There are a few hints and tips which make this muffin recipe the ultimate. The first is make sure your butter is soft- not melted- just soft from being out of the fridge for a few hours- and cream it well on its own to start with- this will help add levity. Also be sure to beat in the sugar for longer than you think you should. Essentially, muffin is a small cake- so treat it the same way.  Then there’s the yoghurt- it adds richness, tang and creaminess. I think it’s better than buttermilk and superior to normal milk. As for the lemon zest, you could easily substitute orange or mandarin/clementine zest, but I think there needs to be some to highlight the natural sweetness of the berries. In order to ensure a good pop and an even distribution of the fruit in the muffin, I like to use frozen berries and to toss them in a tablespoon of flour first. This helps  stop them sinking. And lastly, when mixing the wet batter with the flour do it in two stages, starting with the dry and ending with the dry- and try not to work the gluten in the flour too much.

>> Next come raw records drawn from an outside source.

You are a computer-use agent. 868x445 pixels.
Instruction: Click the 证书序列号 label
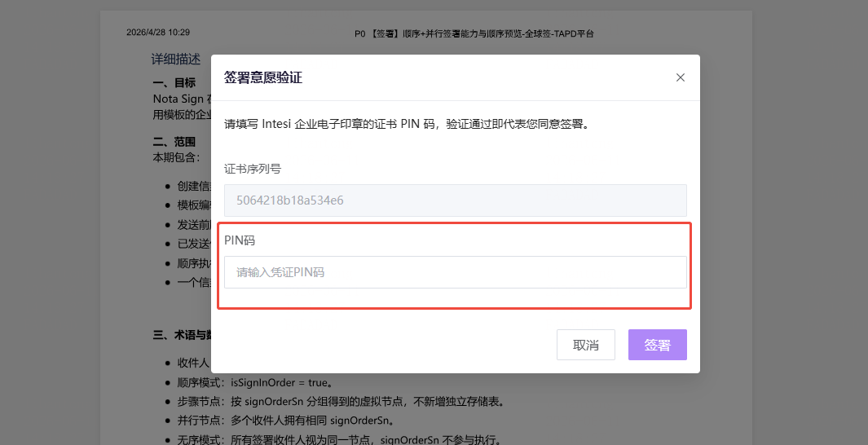[x=253, y=169]
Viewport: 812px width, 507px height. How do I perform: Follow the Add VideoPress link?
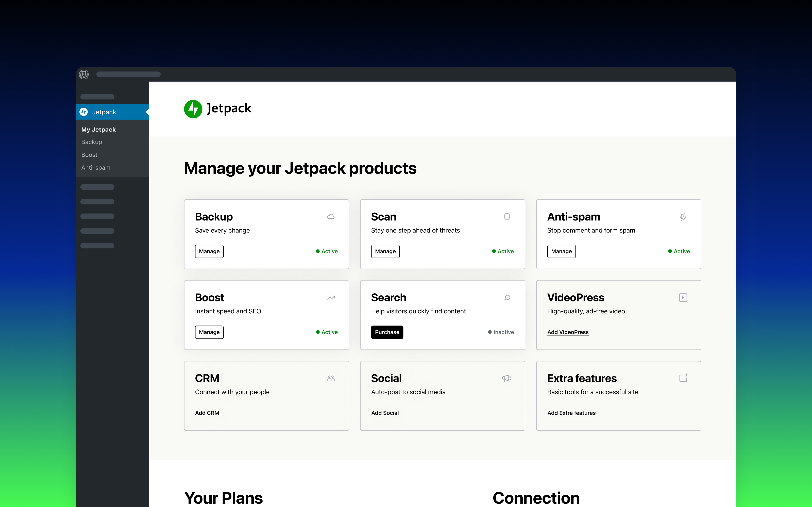(568, 332)
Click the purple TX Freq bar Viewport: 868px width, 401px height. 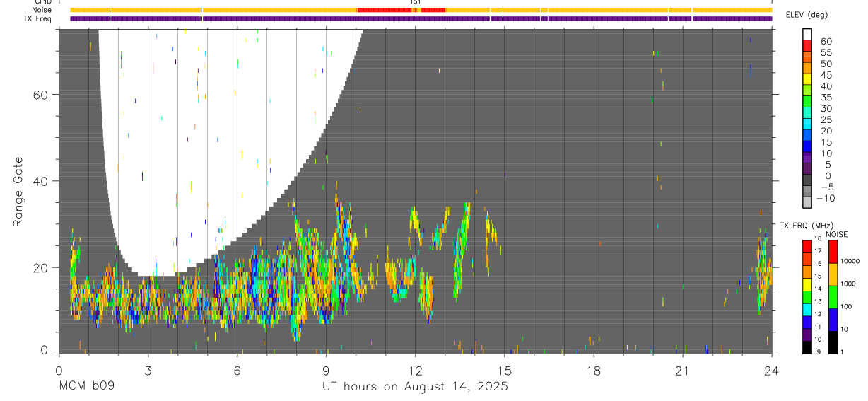(x=421, y=18)
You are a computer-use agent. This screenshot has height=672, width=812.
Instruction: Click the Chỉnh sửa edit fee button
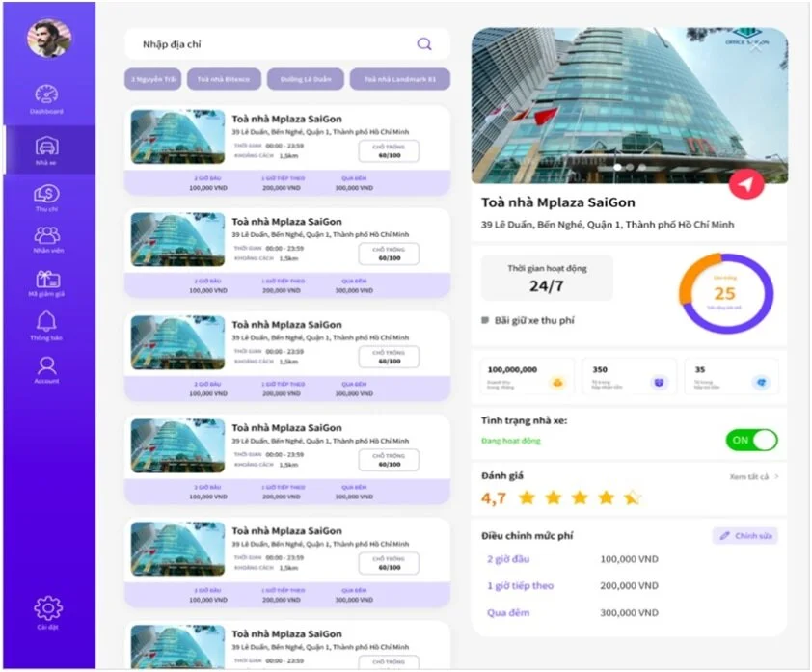[745, 535]
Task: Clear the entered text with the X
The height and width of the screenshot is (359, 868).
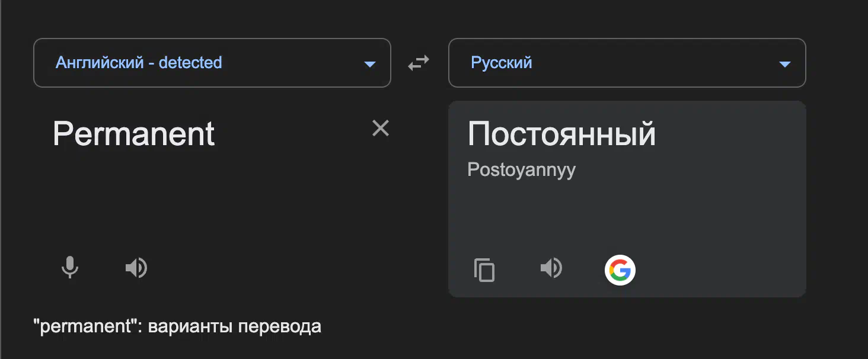Action: coord(381,128)
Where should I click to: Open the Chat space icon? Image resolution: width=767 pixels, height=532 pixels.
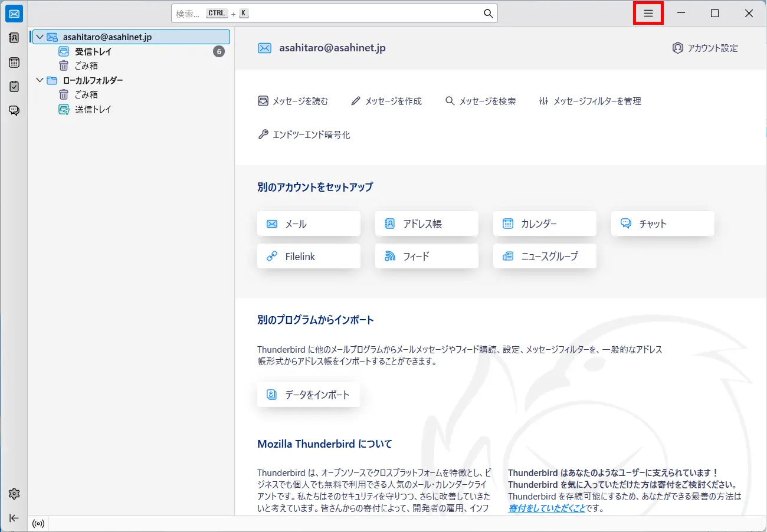point(14,110)
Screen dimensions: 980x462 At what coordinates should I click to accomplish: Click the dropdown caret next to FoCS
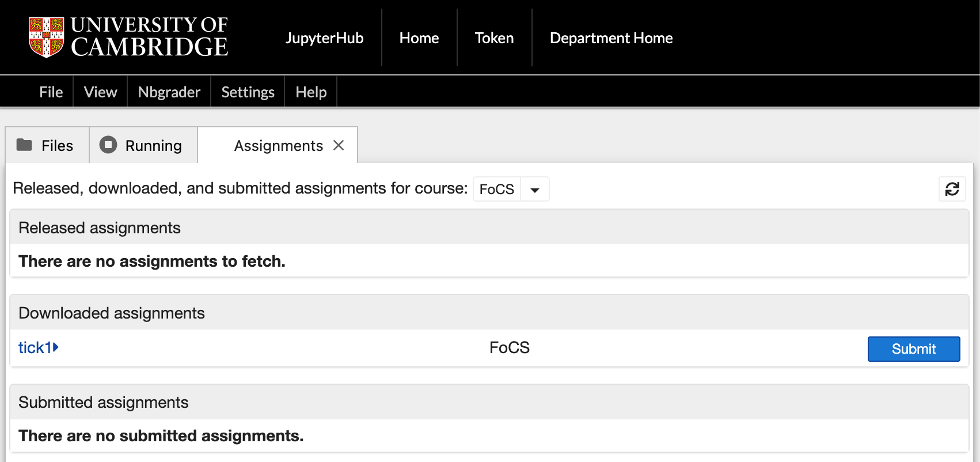(x=535, y=190)
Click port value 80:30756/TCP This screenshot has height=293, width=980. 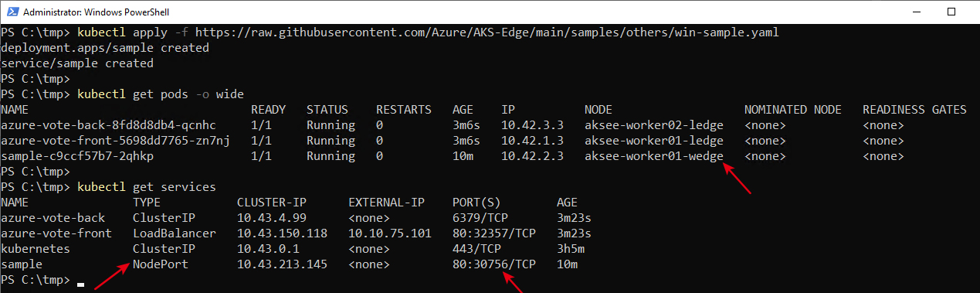(x=494, y=264)
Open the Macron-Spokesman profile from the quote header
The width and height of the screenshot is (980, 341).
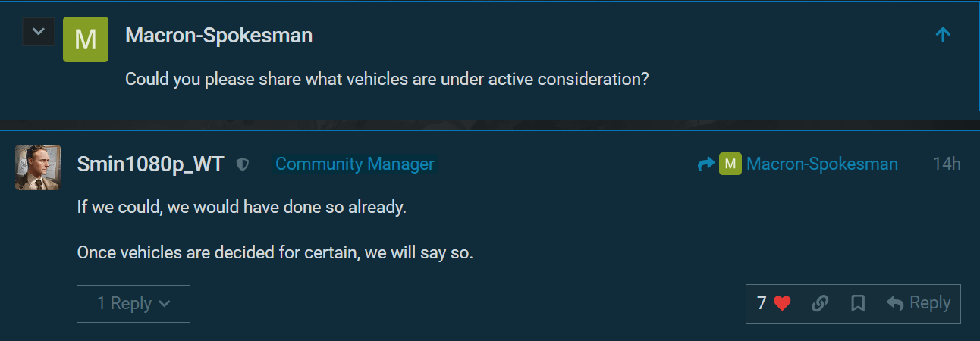[218, 35]
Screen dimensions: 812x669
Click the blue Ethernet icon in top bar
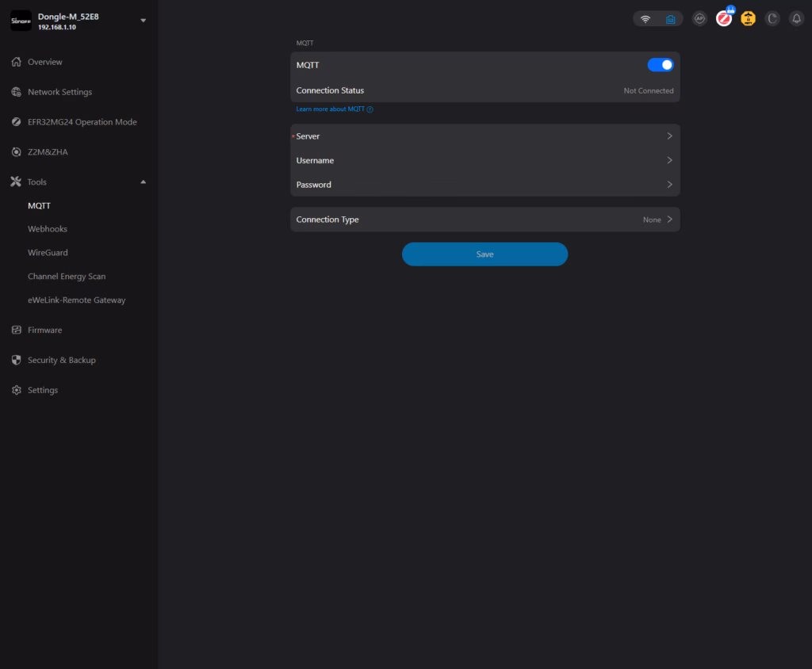(670, 19)
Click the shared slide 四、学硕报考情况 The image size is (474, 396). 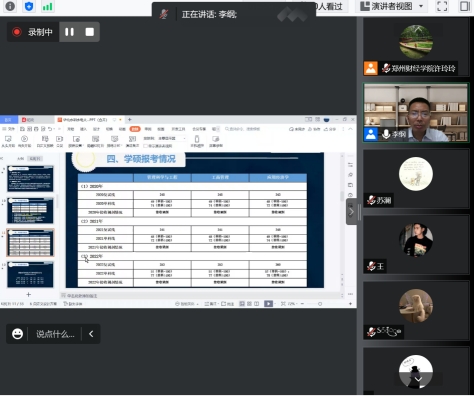(x=195, y=220)
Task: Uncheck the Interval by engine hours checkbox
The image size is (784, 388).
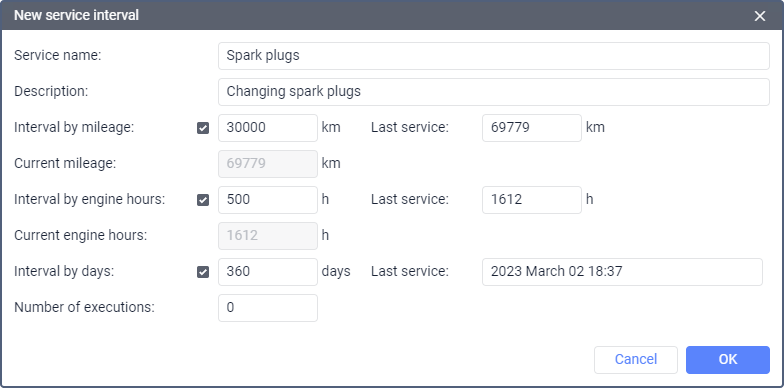Action: point(203,200)
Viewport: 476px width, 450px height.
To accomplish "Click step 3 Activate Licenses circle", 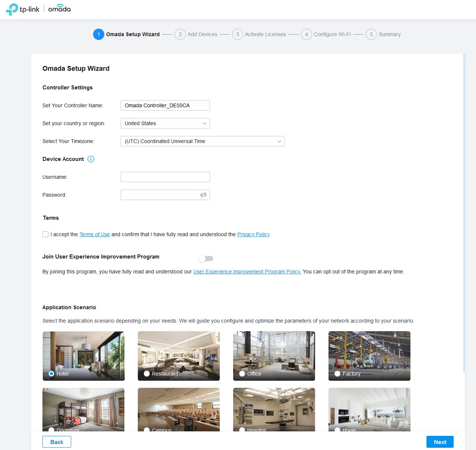I will (237, 34).
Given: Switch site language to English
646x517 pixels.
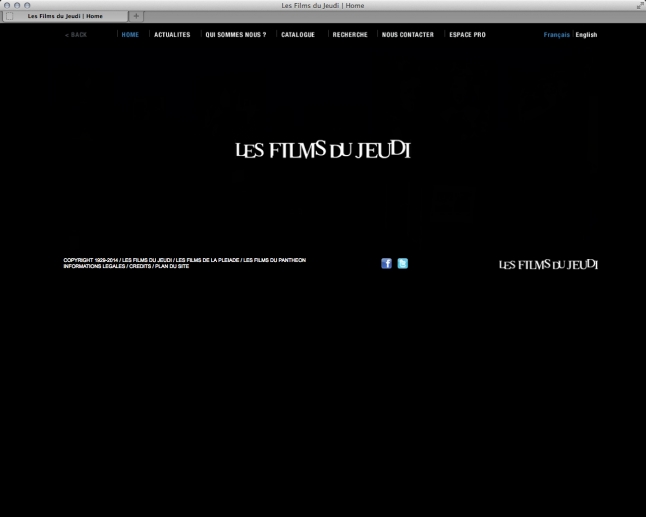Looking at the screenshot, I should pyautogui.click(x=586, y=35).
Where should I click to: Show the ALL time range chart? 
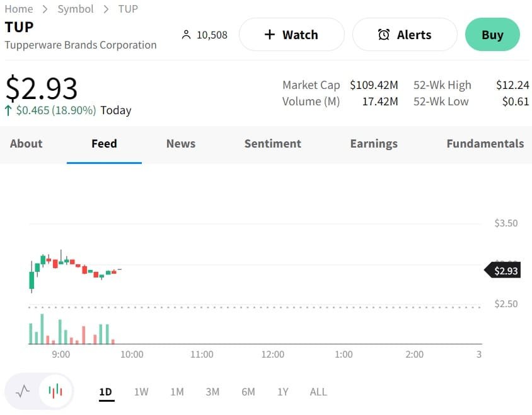coord(318,392)
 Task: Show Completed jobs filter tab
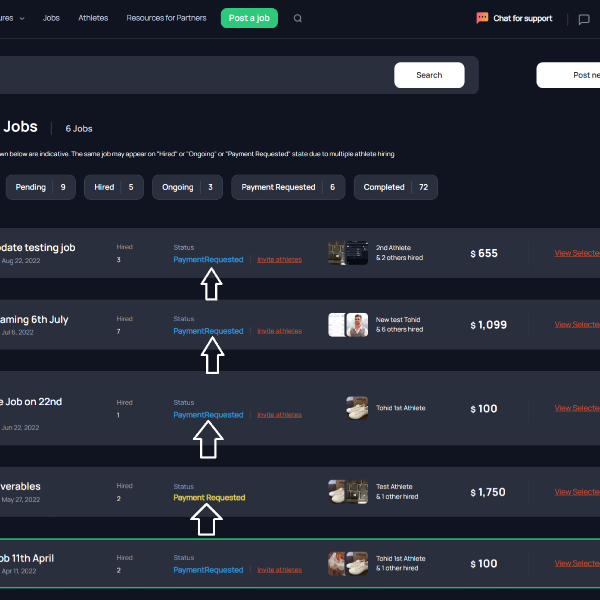tap(395, 187)
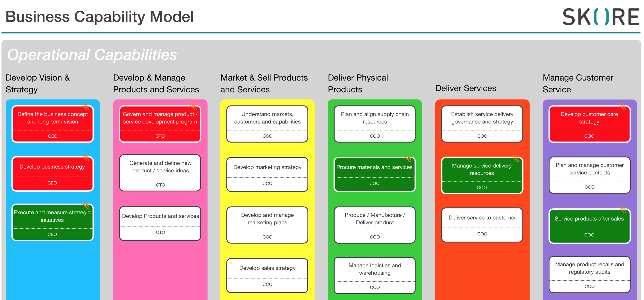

These are best warm from the oven, but they do freeze ok and are easily perked up with 30 seconds in the microwave.

Nb, you could easily substitute other berries for blueberries- but to me, they’re classic.

 Shopping/foraging

 

110 grams unsalted butter (room temperature)
150 grams caster sugar
1 egg, beaten
Zest of half a lemon (or orange or clementine/mandarin)
1 cup of Greek Yoghurt
240 grams plain flour
1 tsp baking powder
1 tsp bi carb soda
180 grams of frozen blueberries, tossed in 1 tbsp of extra flour

Here’s how we roll

1) Preheat the oven to 190 C/375 F.

2) Grease a 12 hole muffin tray.

3) Beat the butter until it is soft and pliant. Add the sugar and beat until it is duckling yellow, light and fluffy.

4) Add the egg and beat again until smooth.

5) Add the lemon zest and 3/4 of the yoghurt and stir to combine.

6) Sift in half of the flour/bicarb/baking soda and fold together.

7) Add the remaining yoghurt and fold.

8) Sift in the rest of the flour/baking soda/bicarb.

9) Toss the frozen blueberries in the flour and then fold them into the batter, being careful not to mix too vigorously and make the flour tough.

 

11) Portion out into the muffin bases.

12) Bake for 25 minutes until the tops are golden and a toothpick comes out clean.